Purpose: Recent sequencing studies revealed that a subset of colorectal cancer harbors a significantly higher number of somatic mutations. These hypermutated tumors show distinct clinicopathologic features. However, the prognostic impact of the hypermutated tumors is not clearly established. Experimental Design: We analyzed tumor mutation burden (TMB) from targeted next-generation sequencing data of 40 major genes in 516 patients with colorectal cancer. TMB was defined as total number of nonsynonymous mutations per tumor. Cutoff value for TMB-high was chosen by which best discriminated relapse-free survival (RFS) using the Contal and O'Quigley method. Results: In the TCGA data, mutation count of the selected 40 genes reflected the whole exome mutation burden (Pearson correlation = 0.873, P < 0.001). In our patient cohort, 8 or more mutations in the 40 genes was defined as TMB-high, which best discriminated RFS. A total of 55 patients (10.7%) had TMB-high. TMB-high tumors were more frequently found in a proximal location (63.6%) and had a higher proportion of N0 disease (30.9%) and MSI-H (49.1%) compared with TMB-low. Most importantly, TMB-high was associated with better 5-year RFS compared with TMB-low (96.3% vs. 79.8%, P = 0.005).
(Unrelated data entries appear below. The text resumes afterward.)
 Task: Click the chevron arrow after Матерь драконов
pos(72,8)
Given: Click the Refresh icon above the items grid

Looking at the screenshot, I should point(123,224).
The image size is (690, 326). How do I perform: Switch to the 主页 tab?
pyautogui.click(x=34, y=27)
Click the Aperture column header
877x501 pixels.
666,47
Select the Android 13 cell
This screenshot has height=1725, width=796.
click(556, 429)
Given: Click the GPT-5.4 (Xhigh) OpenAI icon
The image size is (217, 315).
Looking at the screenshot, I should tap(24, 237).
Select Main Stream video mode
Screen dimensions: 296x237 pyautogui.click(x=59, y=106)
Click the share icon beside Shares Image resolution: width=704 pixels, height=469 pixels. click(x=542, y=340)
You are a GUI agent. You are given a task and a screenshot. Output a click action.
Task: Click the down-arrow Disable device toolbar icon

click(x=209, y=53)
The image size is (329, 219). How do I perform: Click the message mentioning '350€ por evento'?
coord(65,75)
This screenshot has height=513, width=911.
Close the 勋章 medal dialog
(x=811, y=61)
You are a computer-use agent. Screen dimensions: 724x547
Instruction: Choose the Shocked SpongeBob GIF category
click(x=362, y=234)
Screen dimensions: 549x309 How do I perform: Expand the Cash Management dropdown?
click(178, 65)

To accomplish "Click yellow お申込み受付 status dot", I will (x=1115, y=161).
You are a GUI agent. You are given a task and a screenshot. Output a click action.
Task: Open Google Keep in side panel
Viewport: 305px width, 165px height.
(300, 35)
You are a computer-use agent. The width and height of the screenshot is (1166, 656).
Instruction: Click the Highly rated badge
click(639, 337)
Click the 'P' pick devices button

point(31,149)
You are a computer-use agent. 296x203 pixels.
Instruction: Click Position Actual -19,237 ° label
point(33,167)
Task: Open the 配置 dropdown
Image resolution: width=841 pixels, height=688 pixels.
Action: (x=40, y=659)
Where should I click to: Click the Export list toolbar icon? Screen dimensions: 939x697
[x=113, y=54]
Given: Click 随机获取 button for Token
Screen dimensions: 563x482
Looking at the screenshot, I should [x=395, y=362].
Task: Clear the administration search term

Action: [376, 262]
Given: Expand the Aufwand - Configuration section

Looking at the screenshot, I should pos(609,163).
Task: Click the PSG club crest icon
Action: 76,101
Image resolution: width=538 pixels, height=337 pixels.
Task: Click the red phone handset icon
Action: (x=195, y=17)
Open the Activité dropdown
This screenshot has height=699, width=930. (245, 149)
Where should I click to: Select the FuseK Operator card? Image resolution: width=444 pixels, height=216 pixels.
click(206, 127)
Although there was significant overlap between TMB-high and MSI-H, MSI-H status was not significantly associated with RFS. Multivariate analysis revealed TMB-high as an independent positive prognostic factor for RFS [adjusted HR, 0.16 (95% confidence interval, 0.04–0.66), P = 0.011]. Conclusions: TMB-high is associated with better prognosis in patients with colorectal cancer treated with curative surgery followed by adjuvant fluoropyrimidine and oxaliplatin chemotherapy.